When the World Bank approved its loan for the Medupi station in South Africa in April, Britain, Italy, the Netherlands, Norway and the United States abstained from the vote in protest. In Washington, the Treasury said the project was incompatible with the bank’s “commitment to be a leader in climate change.”
Karen Orenstein, a spokeswoman for the environmental group Friends of the Earth, was more blunt: “The World Bank is far more adept at causing climate change than mitigating or responding to it.”
For its part, the bank says that it has had an “unprecedented demand” for loans for renewable energy and energy efficiency and that it has responded by appointing its first clean energy chief, Daniel M. Kammen, an energy policy expert at the University of California, Berkeley. In an interview, Mr. Kammen, who was appointed last month, acknowledged that the World Bank had long focused on big energy projects, many based on fossil fuels, but he insisted that this was changing.

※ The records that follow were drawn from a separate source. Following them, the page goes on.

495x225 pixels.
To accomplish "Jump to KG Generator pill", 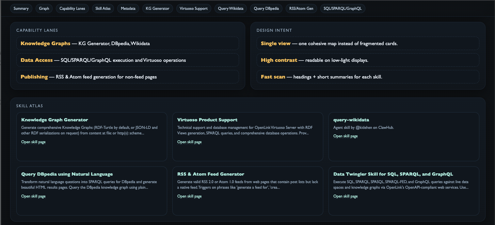I will click(158, 9).
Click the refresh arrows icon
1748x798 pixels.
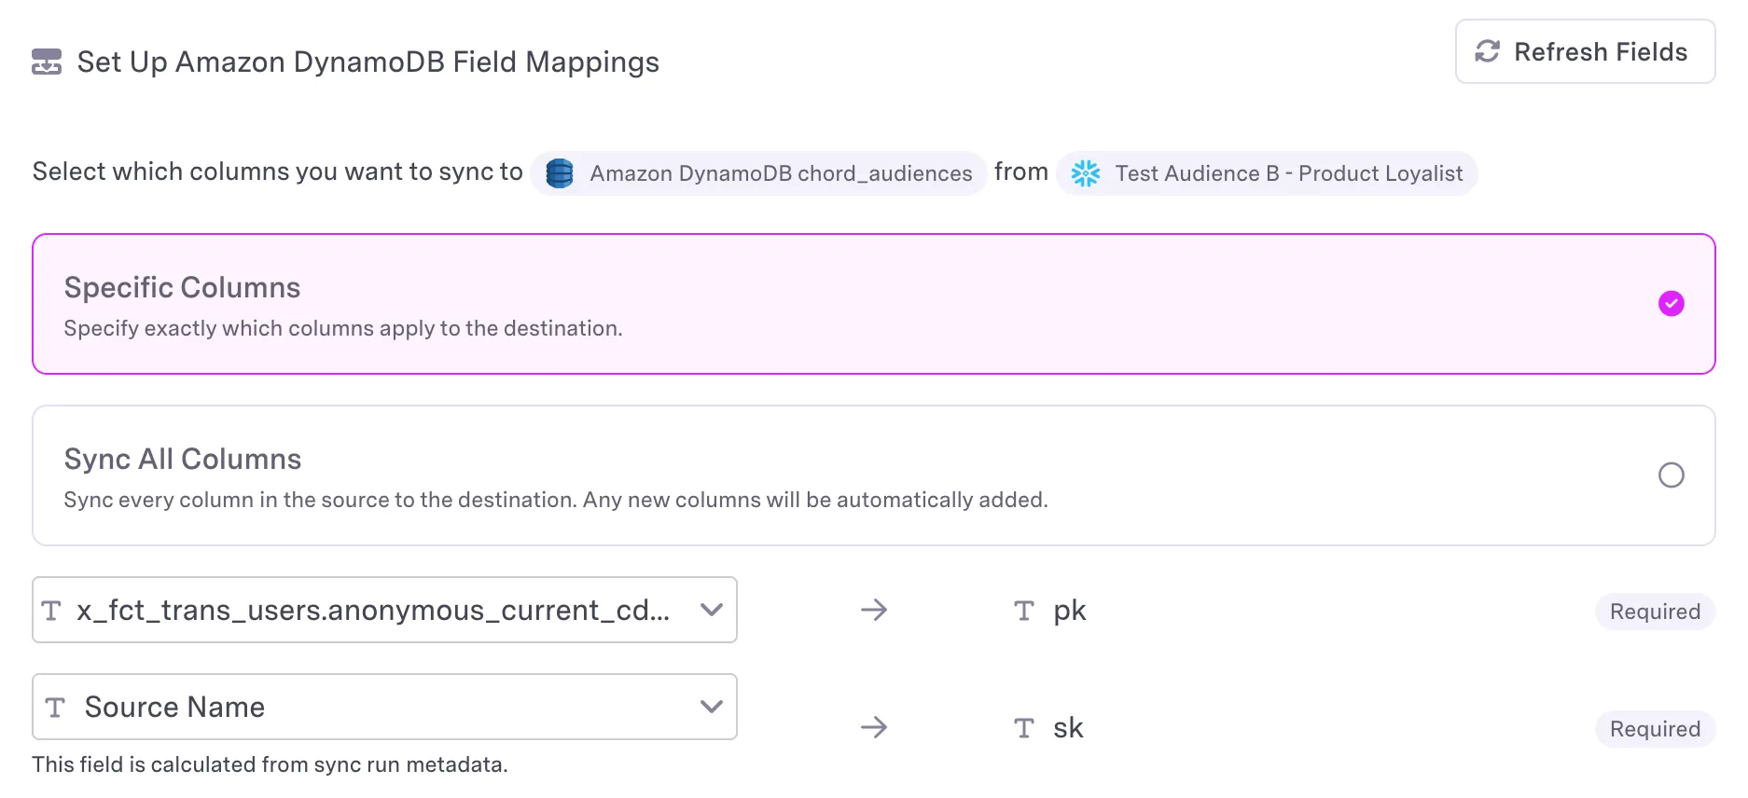coord(1488,51)
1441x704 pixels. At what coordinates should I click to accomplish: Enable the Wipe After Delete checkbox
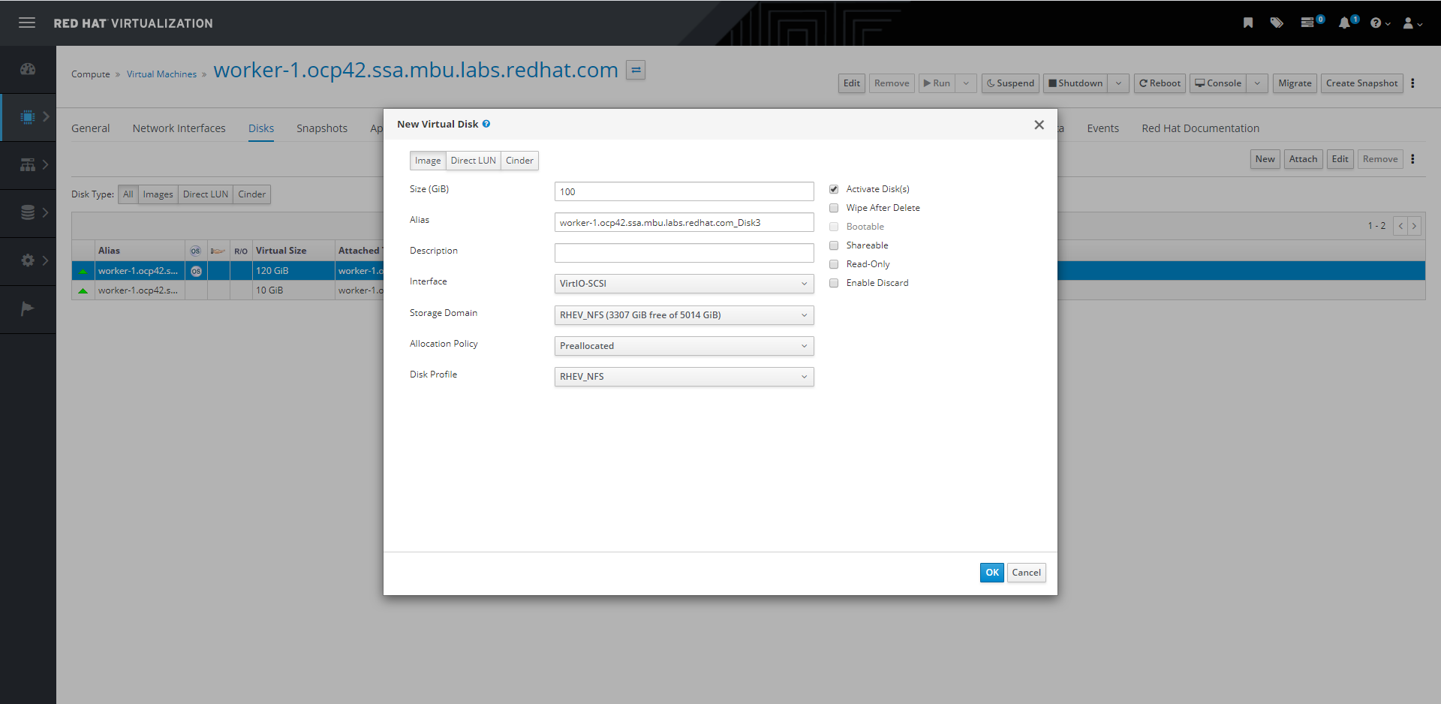tap(834, 208)
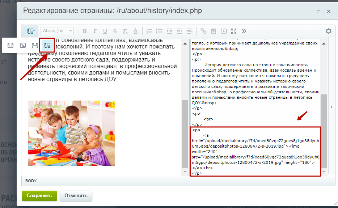
Task: Open the editor settings gear
Action: tap(329, 31)
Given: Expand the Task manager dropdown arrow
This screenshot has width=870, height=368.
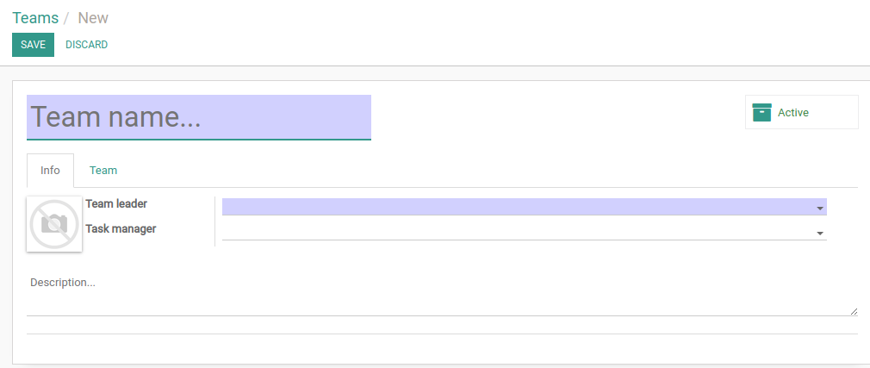Looking at the screenshot, I should [x=819, y=234].
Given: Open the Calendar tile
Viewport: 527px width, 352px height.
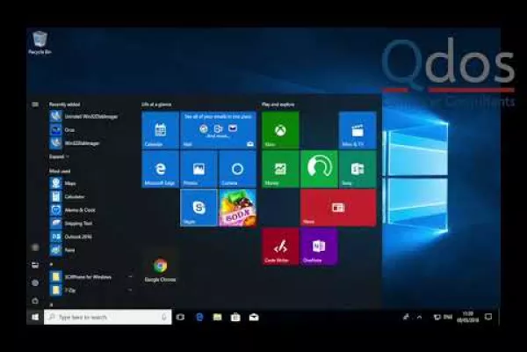Looking at the screenshot, I should [x=160, y=129].
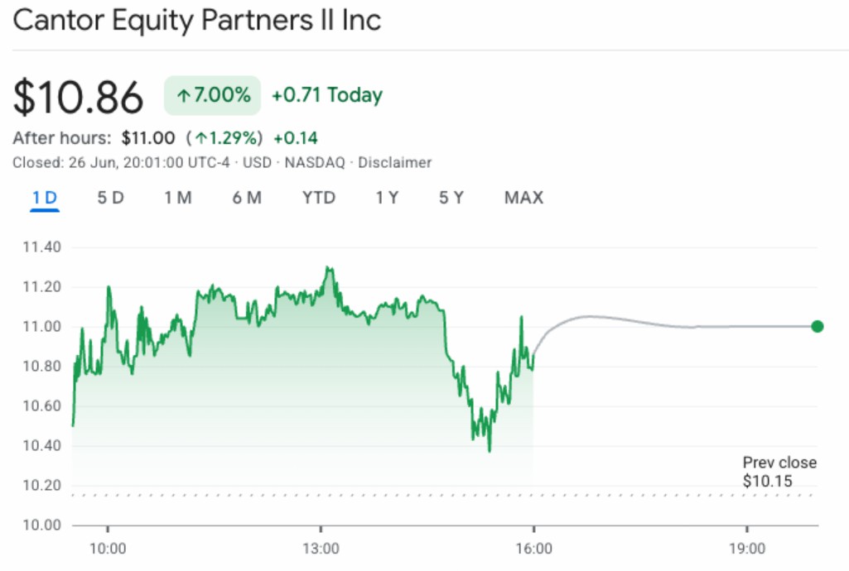Show the YTD chart view
Image resolution: width=849 pixels, height=571 pixels.
pos(319,198)
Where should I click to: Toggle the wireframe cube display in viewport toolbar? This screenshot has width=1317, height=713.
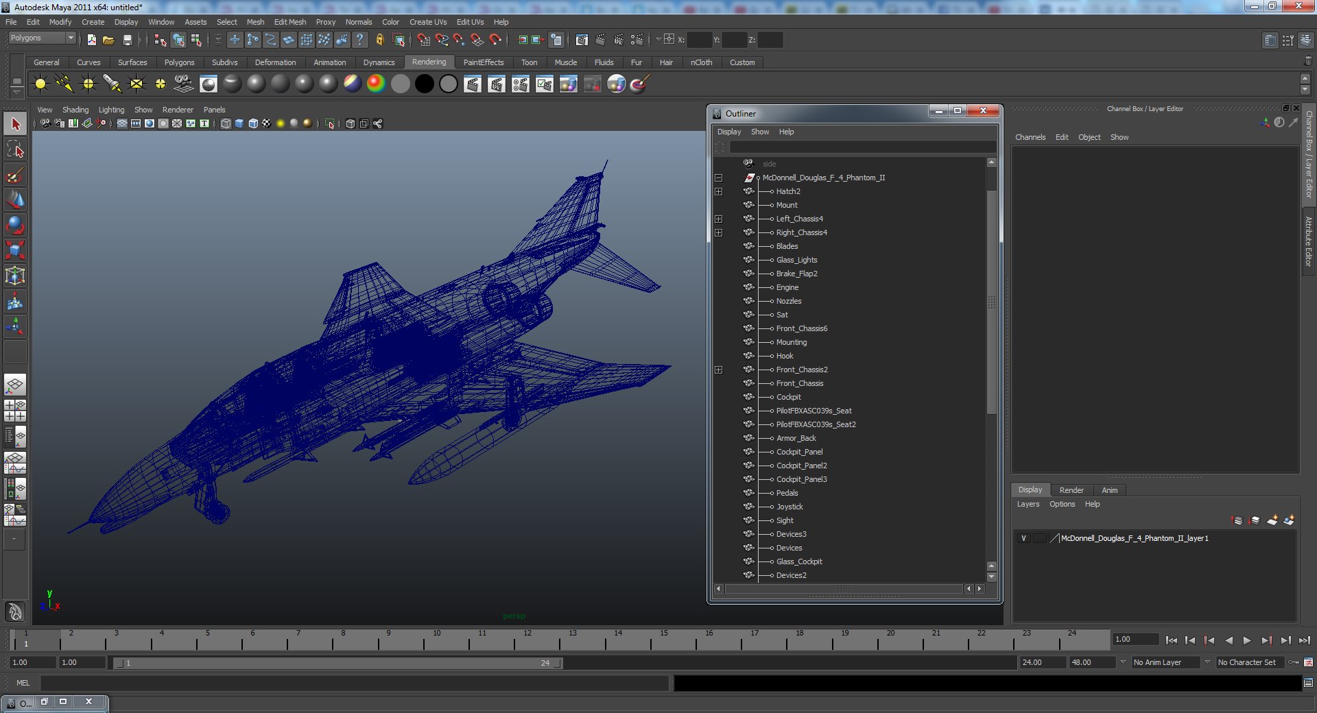pyautogui.click(x=226, y=124)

“There are a lot of things coming together now that make this a critical moment for change,” he said. “We have new technologies that are commercially competitive, new financing tools and a great deal of interest and momentum in donor countries to make this transition to an economy-based renewable energy happen.”
He said World Bank lending in fiscal 2010 was “a bit of an anomaly” because of the South African project and that the bank’s financing for renewable energy and energy efficiency has been growing at faster percentage rates than lending for fossil fuels.
The bank’s lending for renewable energy and energy efficiency projects increased by about 430 percent from fiscal 2007 to fiscal 2010, to a record $3.4 billion, according to the Bank Information Center.
Lending for fossil fuel projects posted a roughly 300 percent increase over the same period.
“We have a lot of examples already of innovative projects based on wind and solar being done,” he said. “My mandate is to identify and expand those opportunities.”
Mr. Kammen said his focus at the bank would be to help develop a broad portfolio of clean energy technologies that could be adapted to many different local situations, especially to poor rural communities in places like Africa and Central America that are not connected to power grids.
“Work I have done in rural East Africa, rural China and rural Central America has shown that smaller projects can be bundled together and that many of these smaller projects have better economics than big projects,” he said.
He noted, for example, that energy efficiency could have the greatest effect among the world’s poorest people, who may spend 30 percent of their income on energy, compared with only about 2 percent in the United States.
But he said a broad World Bank energy lending portfolio was likely to include fossil fuels for the immediate future and he rejected calls that the bank’s lending decisions be tied strictly to the amount of greenhouse gases a project would produce.
“No institution should be fixated on a single metric,” Mr. Kammen said. “Things that are expensive from a carbon point of view might have a very high social value.”
He said he hoped to develop a suite of metrics to measure not only carbon emissions but to assign values to things like the environmental and social damage produced by a particular energy system.
“We are creating a new economy that does not just look at the dollar bottom line but at a wider set of things we care about,” he said.
Environmental groups reacted to the appointment of Mr. Kammen and to the naming of Andrew Steer as the World Bank’s first climate change chief, as possible signs of a new seriousness about its environmental mandates.
But many remain skeptical.
“The World Bank is sort of moving in the right direction on climate change but not moving fast enough or deep enough,” said Jake Schmidt, international climate policy director at the National Resources Defense Council. “But the bank is a very big ship and it is not clear that these two guys paddling in the right direction will have what it takes to turn it around.”